We build quantitative models informed by molecular and epidemiological data to guide the public health response to emerging and endemic pathogenic threats.

The Martin Group @ JHU BSPH is a computational biology research group in the Department of Epidemiology at the Johns Hopkins Bloomberg School of Public Health. Broadly, our work aims to reduce the global burden of infectious diseases. More specifically, we use pathogen molecular (particularly genomic) data and quantitative mathematical models to better understand the biological, environmental, and sociological drivers of pathogen population dynamics to inform the public health response to endemic and emerging infectious threats. We are a part of the Infectious Disease Dynamics group at JHU and collaborate broadly throughout the university and beyond.

Most of our work falls into one of the following themes:

Within-host pathogen evolution

Within-host pathogen evolution

All pathogen genetic diversity observed at the host population scale must first be generated within individual hosts. We use pathogen deep-sequence data and evolutionary models to better understand the emergence and maintenance of within-host pathogen genetic diversity and implications for long-term pathogen evolution.

Cross-scales pathogen diversity

Cross-scales pathogen diversity

Pathogen genetic diversity generated within-hosts must transmit in order to persist at the population scale. We fit models to pathogen deep-sequence and well-resolved epidemiological data to better understand the biological dynamics governing these cross-scales dynamics.

Population-scale pathogen dynamics and population genetics

Population-scale pathogen dynamics and population genetics

As epidemiologists we are ultimately interested in pathogen dynamics at the host population scale. To this end we pair pathogen sequence data with detailed metadata and models of the underlying dynamics to understand the evolutionary (e.g. fitness evolution, treatment resistance) and exogeneous (e.g. climate, host behavior) factors shaping pathogen population dynamics. Much of this work uses phylodynamic approaches but we also have ongoing work in developing tree-free methods.

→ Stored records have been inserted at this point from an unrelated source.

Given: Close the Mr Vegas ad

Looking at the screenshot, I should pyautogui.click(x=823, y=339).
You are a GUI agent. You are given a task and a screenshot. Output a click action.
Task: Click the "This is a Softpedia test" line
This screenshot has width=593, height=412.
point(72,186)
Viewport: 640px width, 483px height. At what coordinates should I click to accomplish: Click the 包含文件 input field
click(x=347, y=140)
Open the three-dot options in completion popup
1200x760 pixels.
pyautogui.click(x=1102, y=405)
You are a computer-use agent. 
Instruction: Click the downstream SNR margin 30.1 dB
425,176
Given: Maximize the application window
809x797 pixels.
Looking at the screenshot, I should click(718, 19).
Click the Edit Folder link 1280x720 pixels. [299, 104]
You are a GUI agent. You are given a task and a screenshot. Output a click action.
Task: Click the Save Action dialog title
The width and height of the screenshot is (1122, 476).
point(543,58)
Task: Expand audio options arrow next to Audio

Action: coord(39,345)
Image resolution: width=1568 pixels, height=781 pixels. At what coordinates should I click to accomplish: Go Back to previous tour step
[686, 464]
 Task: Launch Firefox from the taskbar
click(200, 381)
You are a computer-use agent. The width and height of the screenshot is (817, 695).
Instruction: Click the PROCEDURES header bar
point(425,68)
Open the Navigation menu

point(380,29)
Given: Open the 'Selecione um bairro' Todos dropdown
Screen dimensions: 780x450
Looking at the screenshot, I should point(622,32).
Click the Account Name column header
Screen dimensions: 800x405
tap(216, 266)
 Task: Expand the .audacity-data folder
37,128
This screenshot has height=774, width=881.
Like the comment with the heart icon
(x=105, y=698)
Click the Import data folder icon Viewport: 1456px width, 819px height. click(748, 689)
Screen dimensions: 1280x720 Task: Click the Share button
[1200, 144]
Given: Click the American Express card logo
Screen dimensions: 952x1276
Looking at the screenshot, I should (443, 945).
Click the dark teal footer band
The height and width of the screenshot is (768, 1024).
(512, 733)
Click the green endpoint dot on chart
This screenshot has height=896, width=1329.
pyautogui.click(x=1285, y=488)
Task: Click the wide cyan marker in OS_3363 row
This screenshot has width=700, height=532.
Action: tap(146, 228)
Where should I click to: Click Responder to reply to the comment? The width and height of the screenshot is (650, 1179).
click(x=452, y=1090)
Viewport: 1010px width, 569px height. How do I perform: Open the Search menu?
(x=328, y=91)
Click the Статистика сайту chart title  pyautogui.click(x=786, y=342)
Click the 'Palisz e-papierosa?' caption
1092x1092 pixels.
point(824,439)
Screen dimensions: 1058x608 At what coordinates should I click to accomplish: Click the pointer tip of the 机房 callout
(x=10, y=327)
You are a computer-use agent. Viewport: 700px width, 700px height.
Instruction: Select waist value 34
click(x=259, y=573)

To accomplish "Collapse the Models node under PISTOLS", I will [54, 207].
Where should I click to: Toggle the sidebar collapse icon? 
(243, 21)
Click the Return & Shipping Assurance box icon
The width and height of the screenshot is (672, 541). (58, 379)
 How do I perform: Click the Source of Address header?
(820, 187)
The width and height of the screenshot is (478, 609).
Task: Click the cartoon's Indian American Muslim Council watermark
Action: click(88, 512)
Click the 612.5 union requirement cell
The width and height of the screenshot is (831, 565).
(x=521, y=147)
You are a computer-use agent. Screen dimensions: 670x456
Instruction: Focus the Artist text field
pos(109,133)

Ecological interactions in multi-pathogen systems

Ecological interactions in multi-pathogen systems

Many pathogens share ecological niches e.g. sexually transmitted pathogens, respiratory pathogens, mosquito transmitted pathogens. However, little is known about how the direct and indirect interactions between co-circulating pathogens and the impact of interventions targeting one pathogen on the dynamics of their ecological neighbors. In this emerging research theme, we are combining sequence data from co-circulating pathogens with ecological models to better understand these interactions.